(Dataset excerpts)
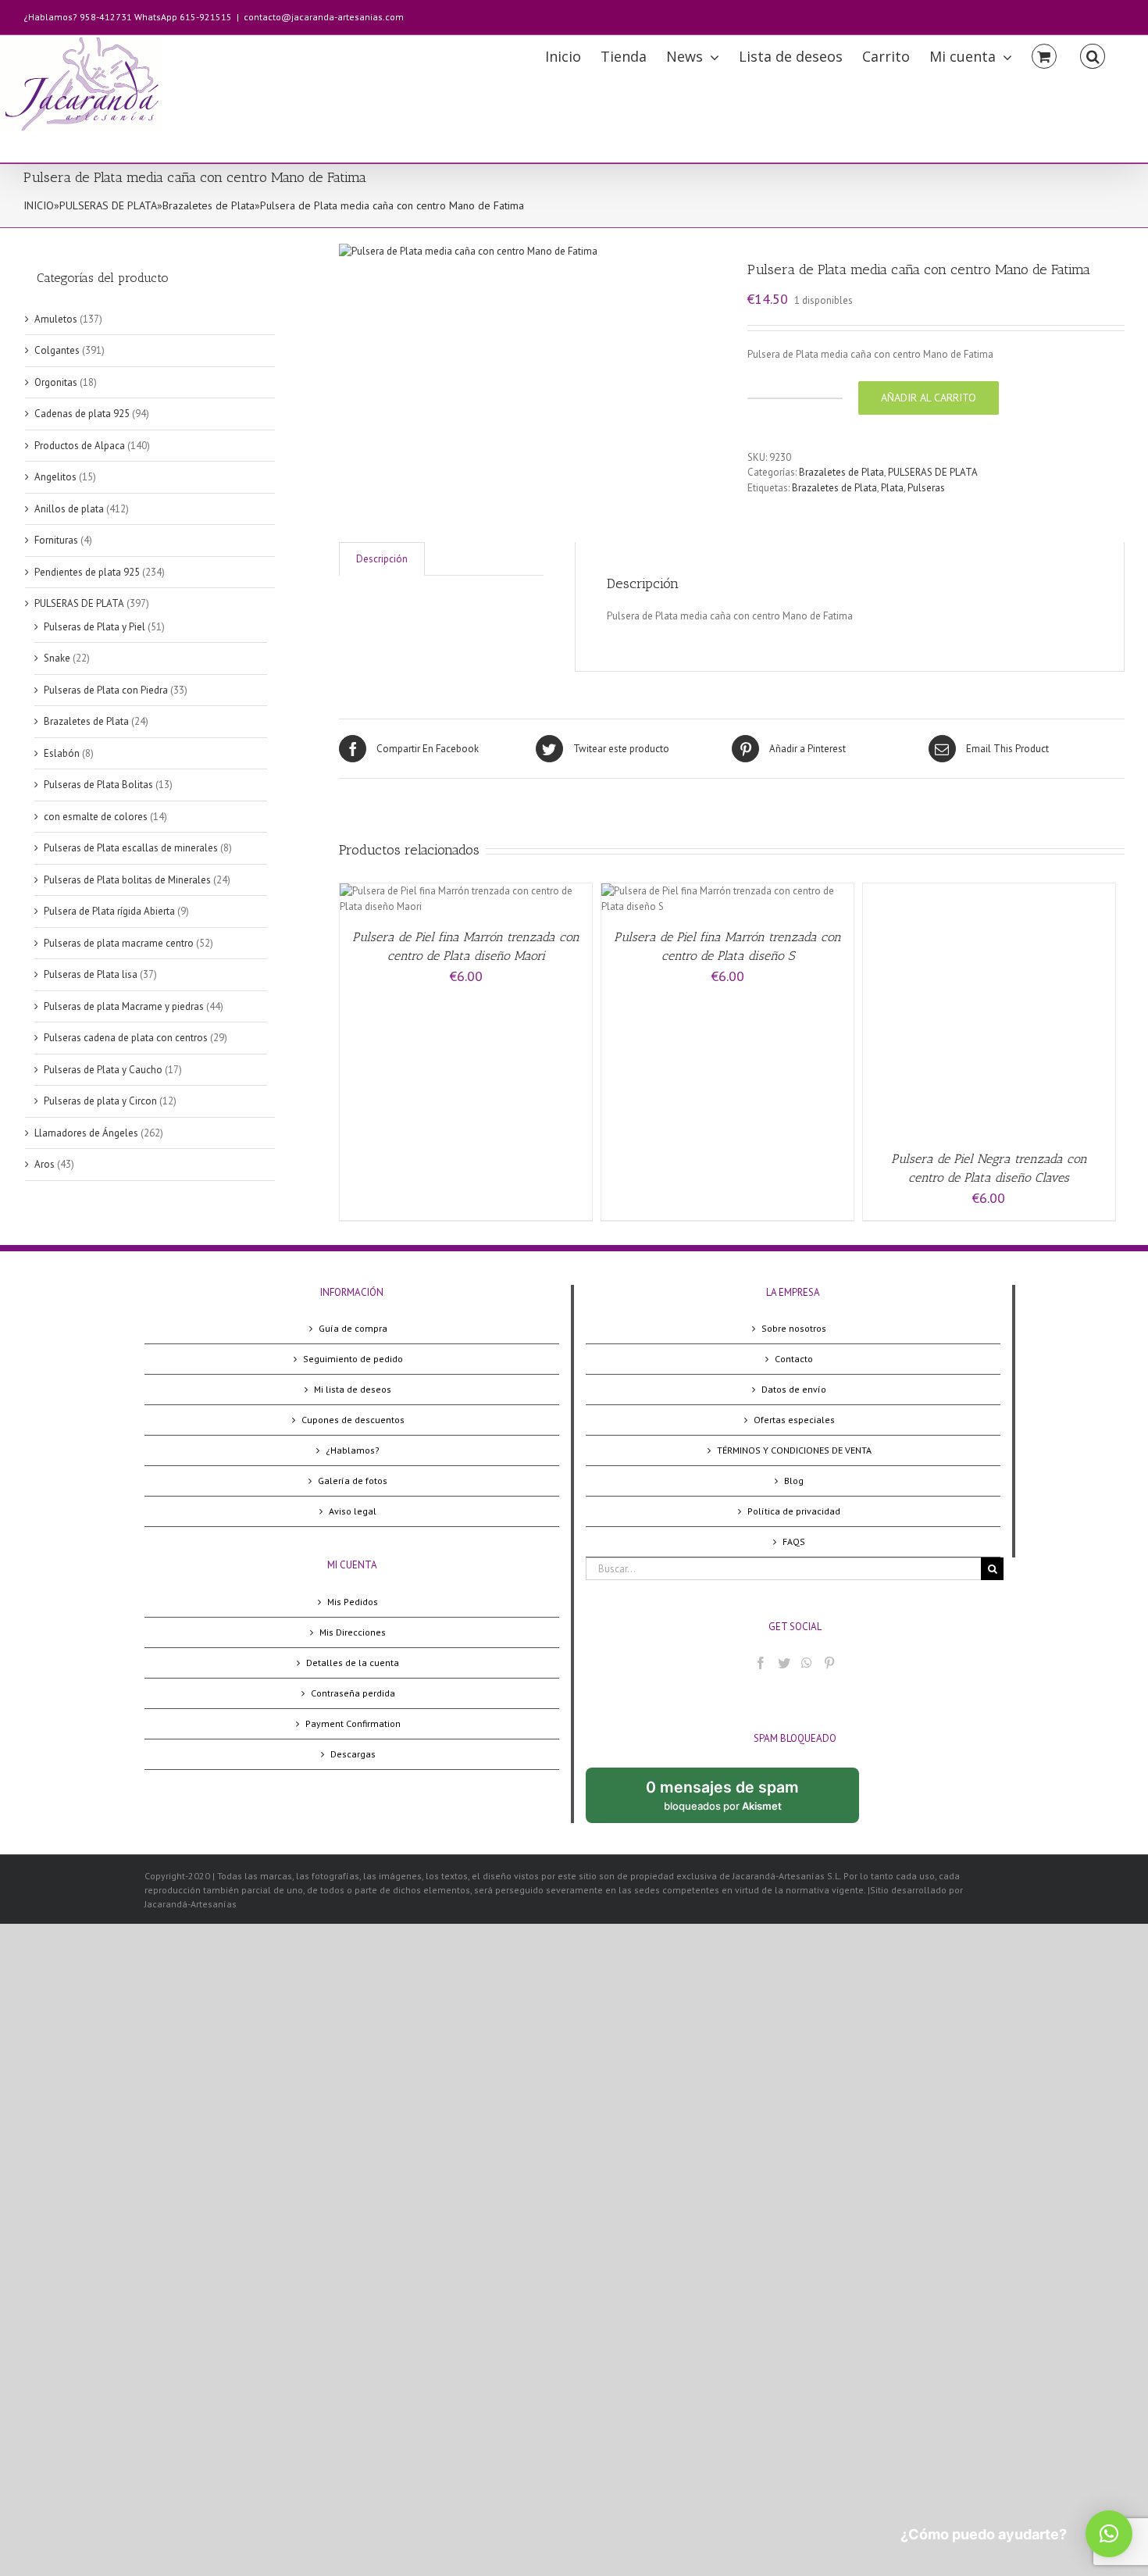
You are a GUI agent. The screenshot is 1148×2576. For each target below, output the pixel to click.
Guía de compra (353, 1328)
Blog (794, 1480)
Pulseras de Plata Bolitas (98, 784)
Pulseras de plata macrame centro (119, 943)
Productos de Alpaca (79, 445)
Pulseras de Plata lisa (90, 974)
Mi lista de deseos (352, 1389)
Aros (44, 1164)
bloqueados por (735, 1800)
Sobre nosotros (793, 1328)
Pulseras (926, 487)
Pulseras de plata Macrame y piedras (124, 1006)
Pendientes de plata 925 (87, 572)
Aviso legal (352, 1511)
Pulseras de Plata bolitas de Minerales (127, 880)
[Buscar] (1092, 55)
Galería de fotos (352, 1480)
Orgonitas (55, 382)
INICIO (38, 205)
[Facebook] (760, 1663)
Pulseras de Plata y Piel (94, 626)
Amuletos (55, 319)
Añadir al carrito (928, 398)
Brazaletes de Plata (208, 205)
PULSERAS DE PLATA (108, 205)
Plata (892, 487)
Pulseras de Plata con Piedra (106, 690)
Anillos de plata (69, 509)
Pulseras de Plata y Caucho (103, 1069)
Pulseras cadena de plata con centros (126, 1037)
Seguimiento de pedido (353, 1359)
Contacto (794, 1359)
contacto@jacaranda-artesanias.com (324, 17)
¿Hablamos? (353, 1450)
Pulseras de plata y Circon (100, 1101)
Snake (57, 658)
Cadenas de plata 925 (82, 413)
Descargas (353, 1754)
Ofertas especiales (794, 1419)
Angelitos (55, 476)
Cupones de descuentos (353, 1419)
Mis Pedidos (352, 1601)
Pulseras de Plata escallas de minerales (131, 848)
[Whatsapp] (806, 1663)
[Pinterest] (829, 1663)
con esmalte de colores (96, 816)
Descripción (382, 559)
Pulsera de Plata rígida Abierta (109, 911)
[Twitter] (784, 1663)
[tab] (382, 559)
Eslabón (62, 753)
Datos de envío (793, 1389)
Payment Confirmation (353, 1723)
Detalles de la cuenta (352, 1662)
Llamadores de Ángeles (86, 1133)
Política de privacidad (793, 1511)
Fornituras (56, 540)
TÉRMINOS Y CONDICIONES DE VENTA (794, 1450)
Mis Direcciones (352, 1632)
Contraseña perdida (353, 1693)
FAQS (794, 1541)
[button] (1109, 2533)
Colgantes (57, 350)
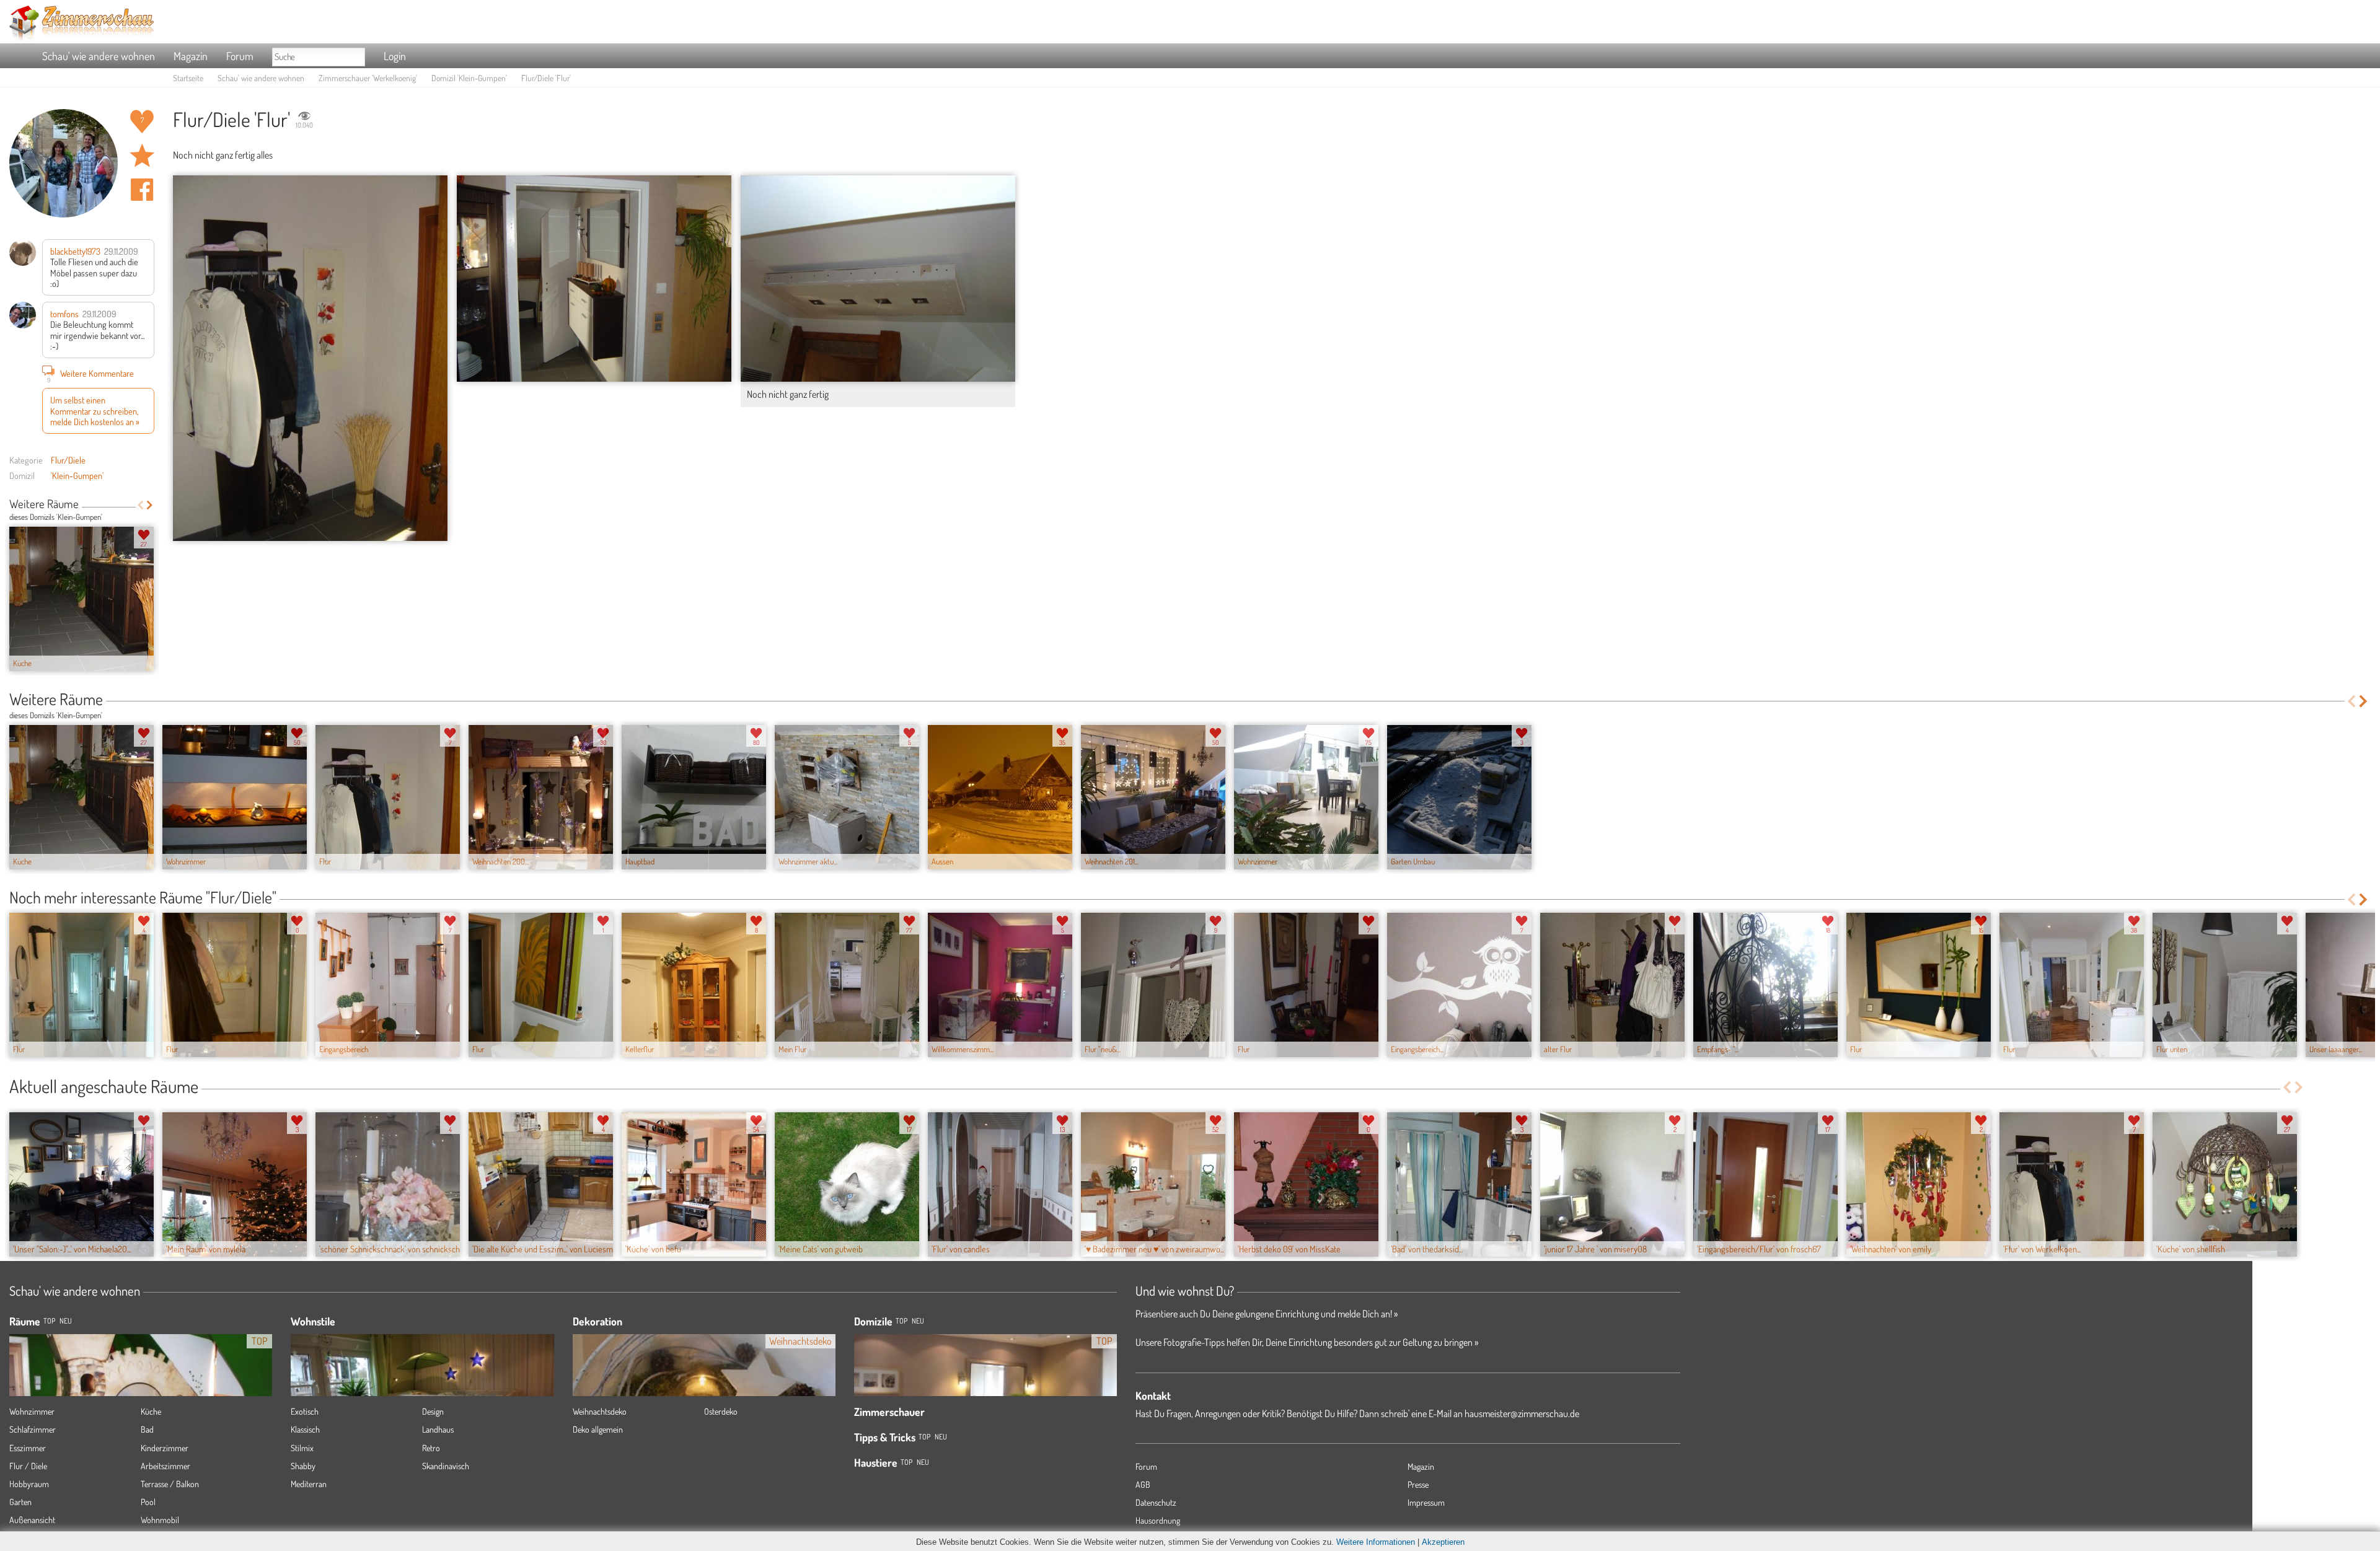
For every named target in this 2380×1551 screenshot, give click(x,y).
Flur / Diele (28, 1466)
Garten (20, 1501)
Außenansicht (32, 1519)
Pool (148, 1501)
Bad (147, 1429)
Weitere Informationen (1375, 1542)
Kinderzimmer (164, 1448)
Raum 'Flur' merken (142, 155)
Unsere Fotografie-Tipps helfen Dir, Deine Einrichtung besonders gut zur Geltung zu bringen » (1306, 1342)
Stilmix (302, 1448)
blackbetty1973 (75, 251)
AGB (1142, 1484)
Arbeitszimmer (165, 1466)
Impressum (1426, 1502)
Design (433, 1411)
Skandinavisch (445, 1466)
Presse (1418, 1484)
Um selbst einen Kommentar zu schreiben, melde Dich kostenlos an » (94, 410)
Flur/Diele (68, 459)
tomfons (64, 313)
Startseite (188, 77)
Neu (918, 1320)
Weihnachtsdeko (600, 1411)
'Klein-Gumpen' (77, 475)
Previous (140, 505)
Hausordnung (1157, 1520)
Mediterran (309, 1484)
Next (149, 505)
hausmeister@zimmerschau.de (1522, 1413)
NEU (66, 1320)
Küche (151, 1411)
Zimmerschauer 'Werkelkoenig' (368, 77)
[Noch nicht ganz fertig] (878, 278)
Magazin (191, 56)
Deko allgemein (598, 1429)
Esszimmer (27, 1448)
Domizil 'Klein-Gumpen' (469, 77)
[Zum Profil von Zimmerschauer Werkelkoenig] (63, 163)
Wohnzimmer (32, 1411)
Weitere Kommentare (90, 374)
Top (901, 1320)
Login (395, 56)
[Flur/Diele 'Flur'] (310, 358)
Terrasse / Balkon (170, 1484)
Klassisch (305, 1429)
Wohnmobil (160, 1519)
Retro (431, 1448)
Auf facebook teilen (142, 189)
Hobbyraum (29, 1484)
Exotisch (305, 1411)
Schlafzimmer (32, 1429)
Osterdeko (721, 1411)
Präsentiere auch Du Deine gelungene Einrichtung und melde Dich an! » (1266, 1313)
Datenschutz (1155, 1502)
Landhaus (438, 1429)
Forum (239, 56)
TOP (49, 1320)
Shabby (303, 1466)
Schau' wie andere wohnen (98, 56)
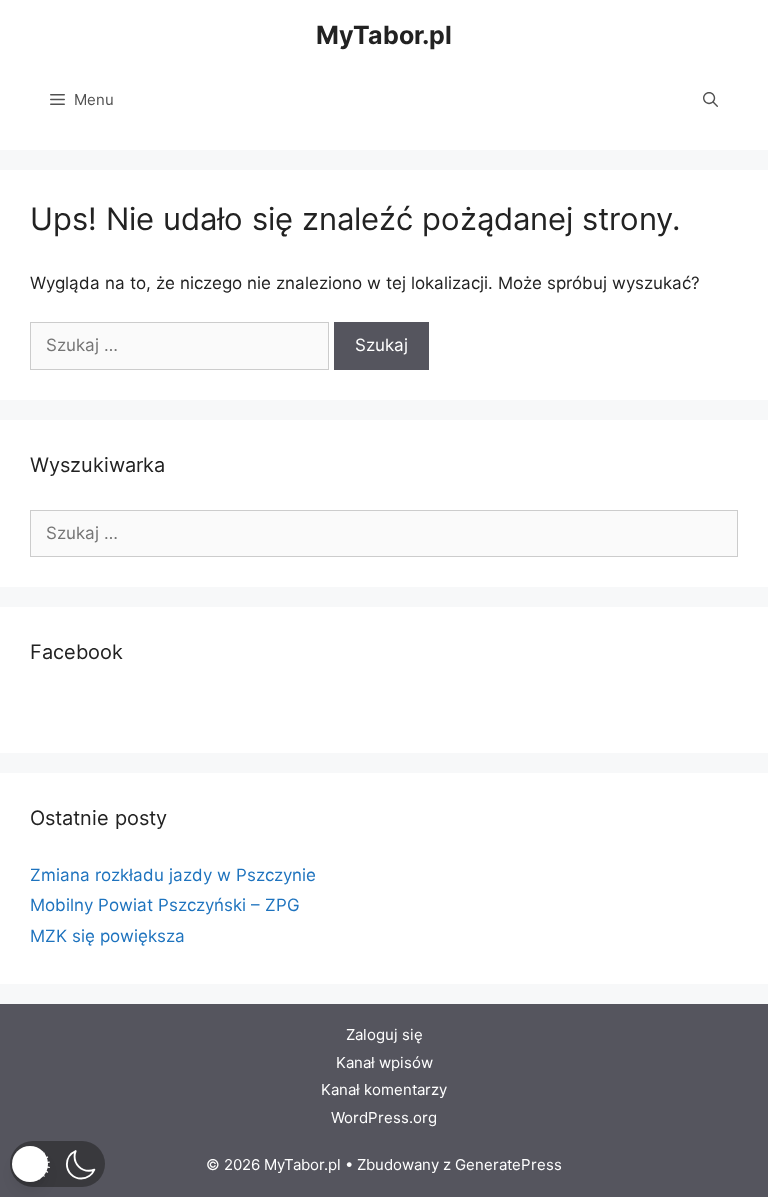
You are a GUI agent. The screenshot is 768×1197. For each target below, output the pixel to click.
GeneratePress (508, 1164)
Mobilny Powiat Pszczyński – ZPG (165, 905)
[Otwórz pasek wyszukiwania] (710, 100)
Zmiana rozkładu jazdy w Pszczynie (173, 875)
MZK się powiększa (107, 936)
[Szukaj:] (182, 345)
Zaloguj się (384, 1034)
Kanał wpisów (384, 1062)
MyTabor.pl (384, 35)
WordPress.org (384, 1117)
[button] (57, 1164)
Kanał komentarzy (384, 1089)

> **Work order**:
Begin at the line in the entries above that has "Contraseña perdida (353, 1693)", stop after the line that has "Mediterran (309, 1484)", and output exactly those lines without pictures.

> **Problem solution**:
Contraseña perdida (353, 1693)
FAQS (794, 1541)
[button] (1109, 2533)
Colgantes (57, 350)
For every named target in this 2380×1551 screenshot, give click(x,y).
Flur / Diele (28, 1466)
Garten (20, 1501)
Außenansicht (32, 1519)
Pool (148, 1501)
Bad (147, 1429)
Weitere Informationen (1375, 1542)
Kinderzimmer (164, 1448)
Raum 'Flur' merken (142, 155)
Unsere Fotografie-Tipps helfen Dir, Deine Einrichtung besonders gut zur Geltung zu bringen » (1306, 1342)
Stilmix (302, 1448)
blackbetty1973 (75, 251)
AGB (1142, 1484)
Arbeitszimmer (165, 1466)
Impressum (1426, 1502)
Design (433, 1411)
Skandinavisch (445, 1466)
Presse (1418, 1484)
Um selbst einen Kommentar zu schreiben, melde Dich kostenlos an » (94, 410)
Flur/Diele (68, 459)
tomfons (64, 313)
Startseite (188, 77)
Neu (918, 1320)
Weihnachtsdeko (600, 1411)
'Klein-Gumpen' (77, 475)
Previous (140, 505)
Hausordnung (1157, 1520)
Mediterran (309, 1484)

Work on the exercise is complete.